→ **Data excerpts**

==============================

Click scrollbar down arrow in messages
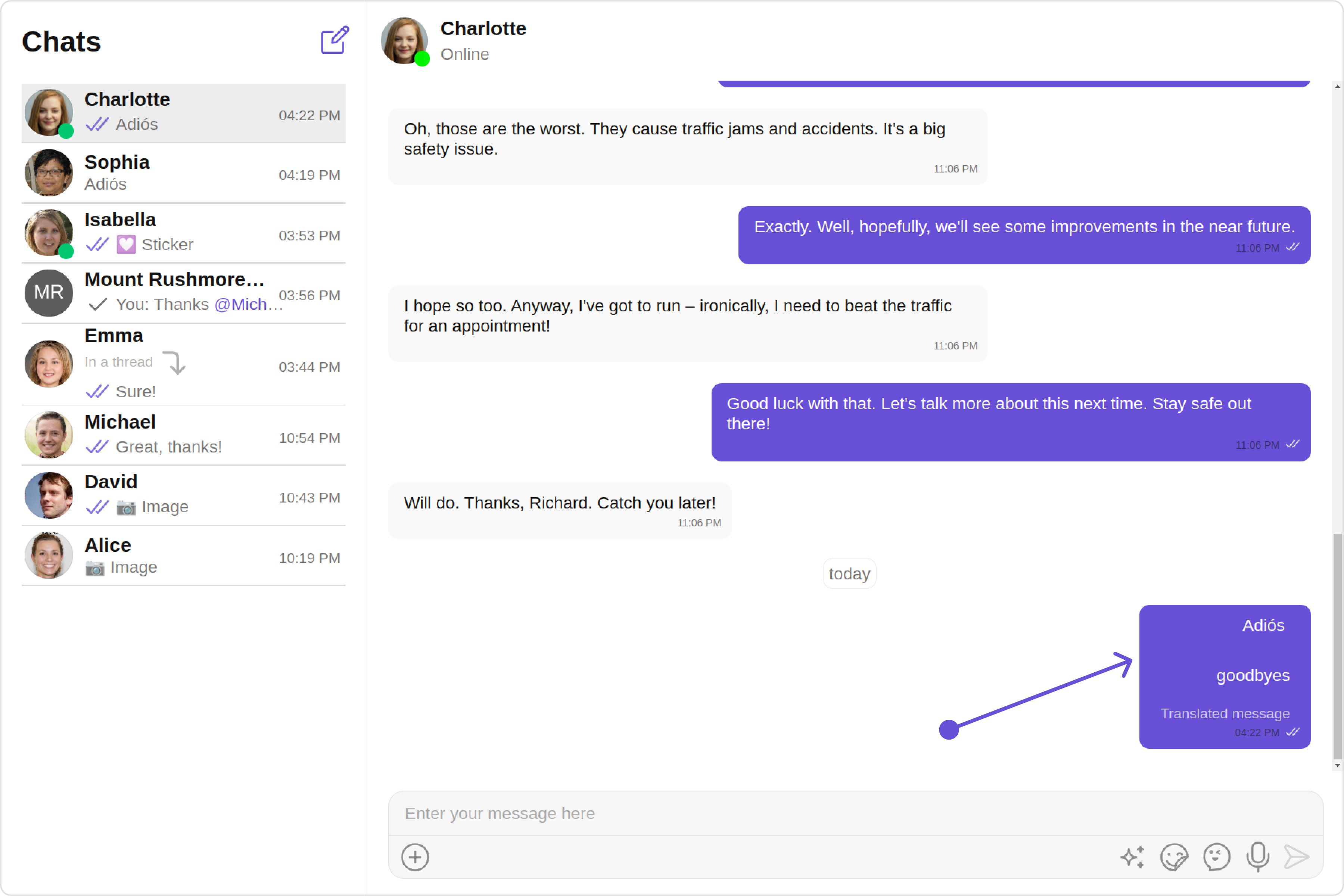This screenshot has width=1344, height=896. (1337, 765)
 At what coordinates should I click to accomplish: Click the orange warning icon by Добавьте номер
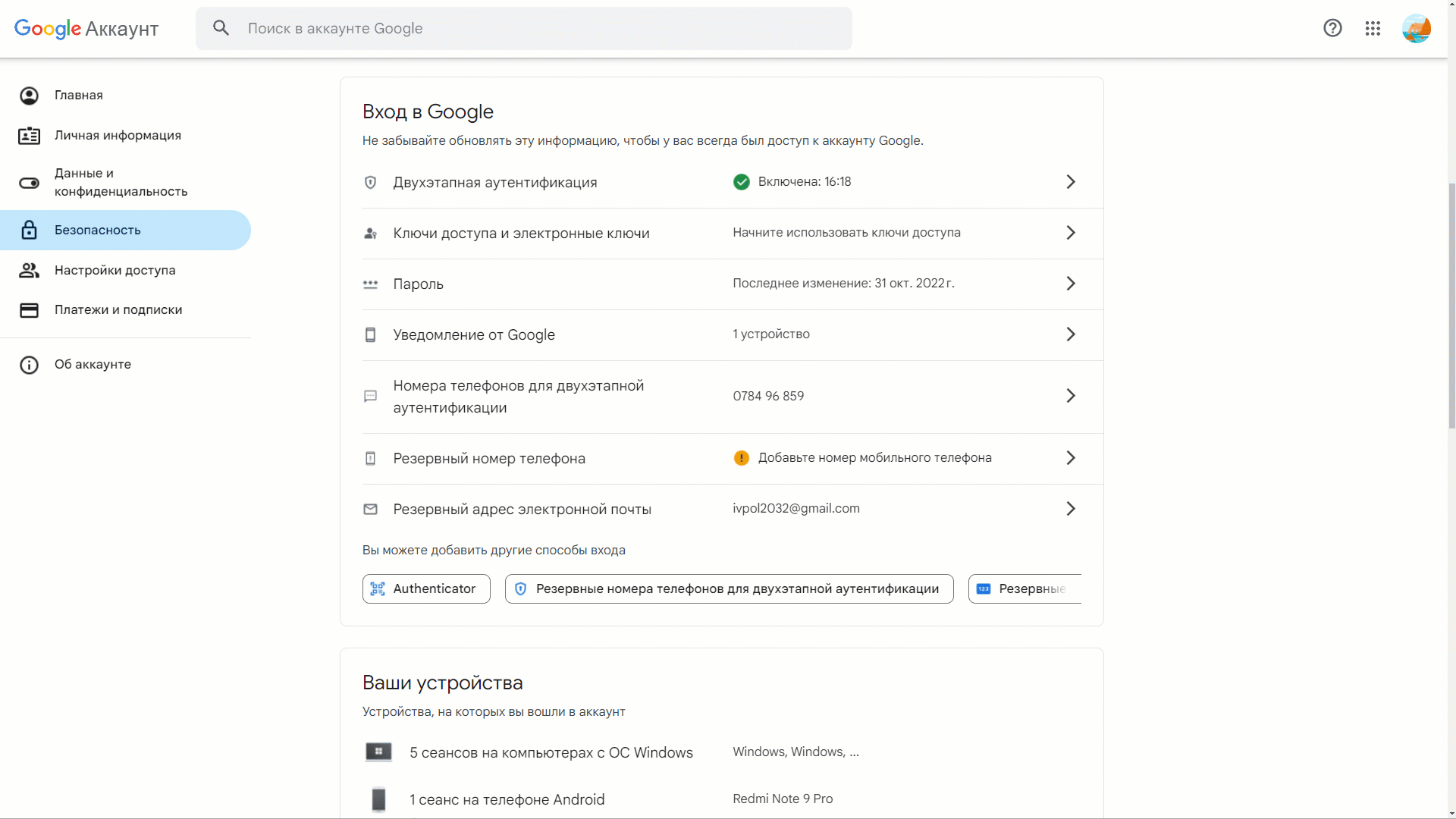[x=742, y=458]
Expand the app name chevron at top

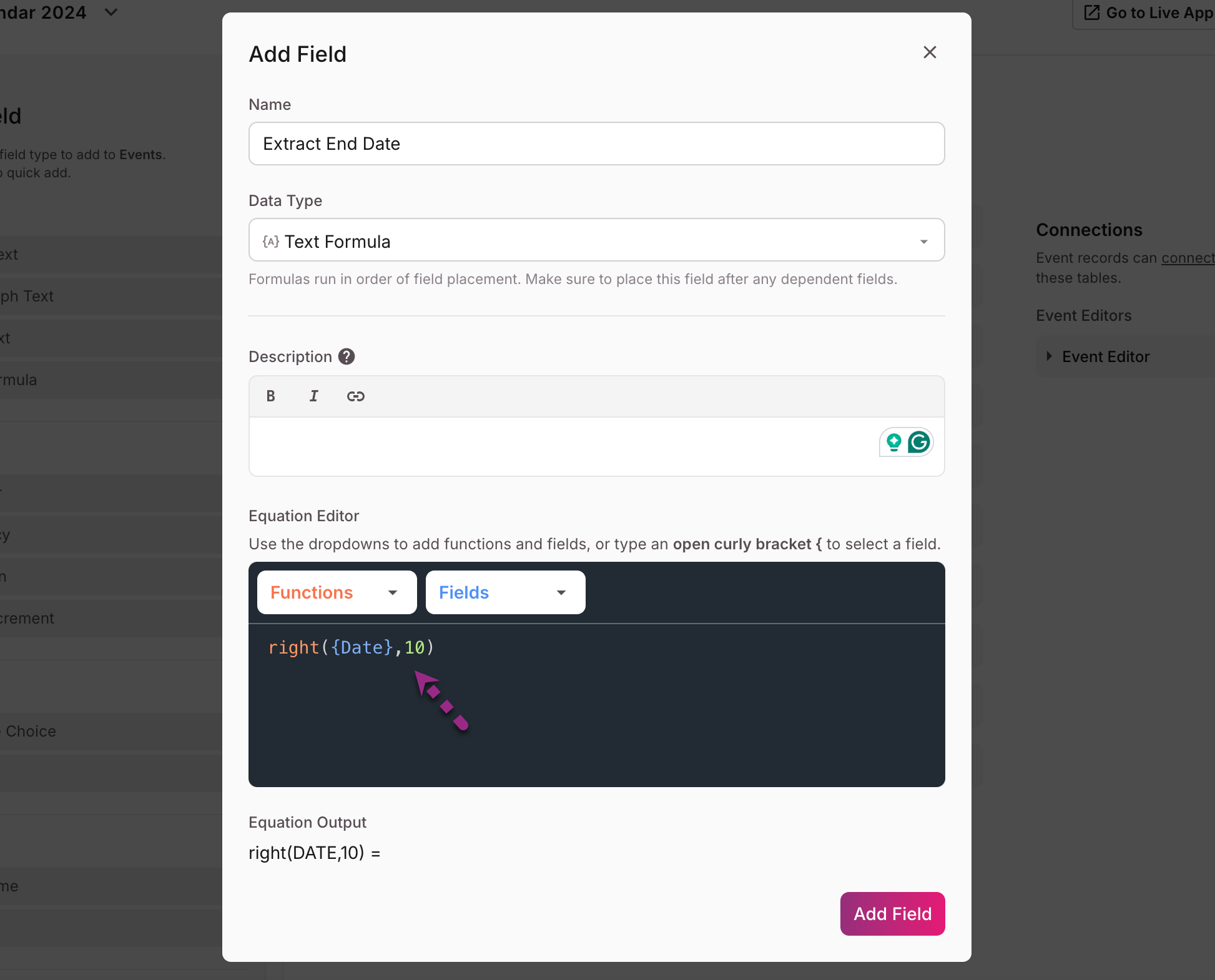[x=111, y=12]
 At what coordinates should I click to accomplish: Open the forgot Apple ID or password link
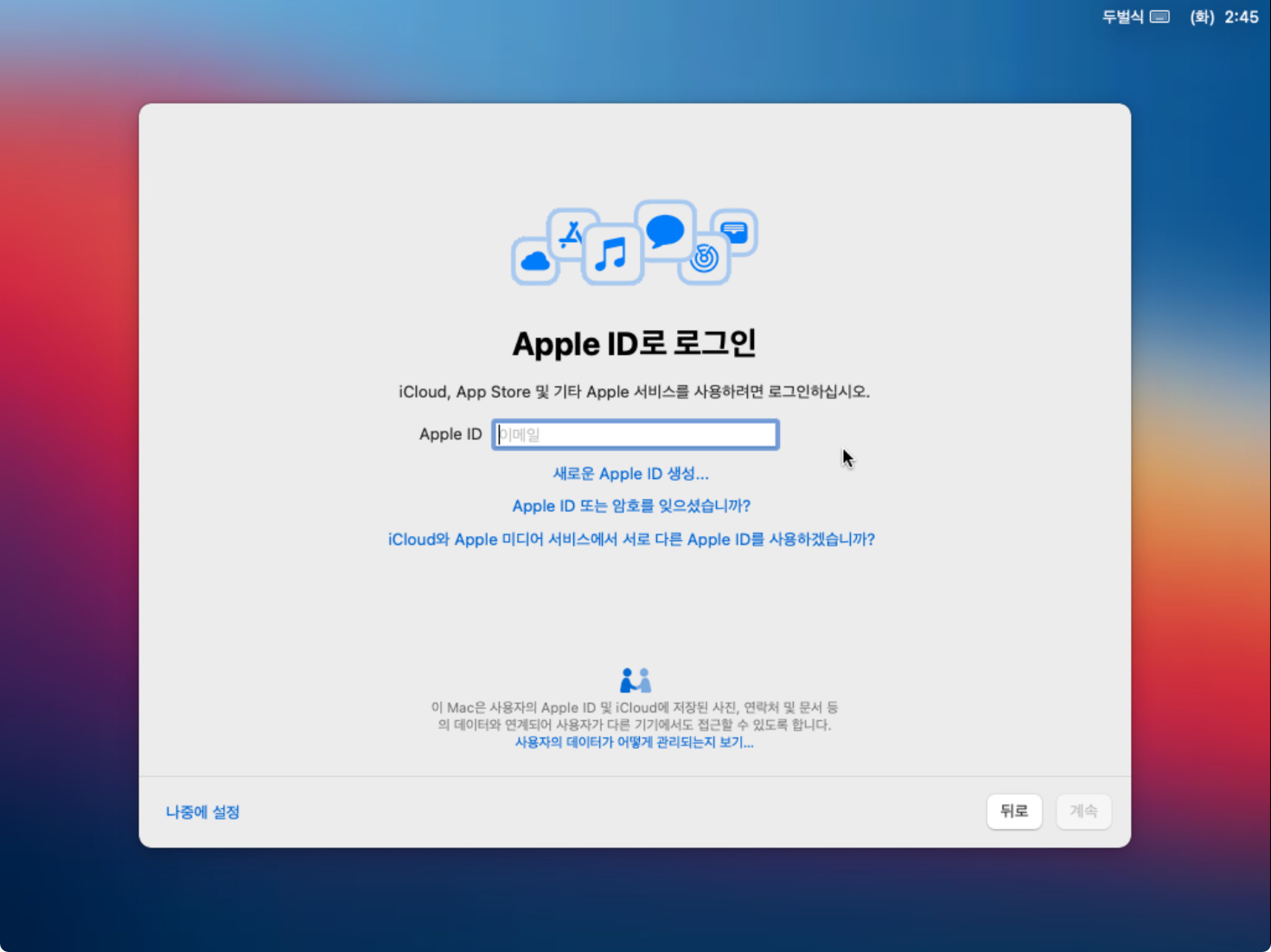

==============================

→ **Your instructions**
Please reproduce each entry above word for word and keep the pictures out of the copy.

→ **Answer to this problem**
Click scrollbar down arrow in messages
This screenshot has width=1344, height=896. (1337, 765)
 At what coordinates should I click to accomplish: Click the orange warning icon by Добавьте номер
[x=742, y=458]
Expand the app name chevron at top

[x=111, y=12]
 At what coordinates should I click to accomplish: Open the forgot Apple ID or password link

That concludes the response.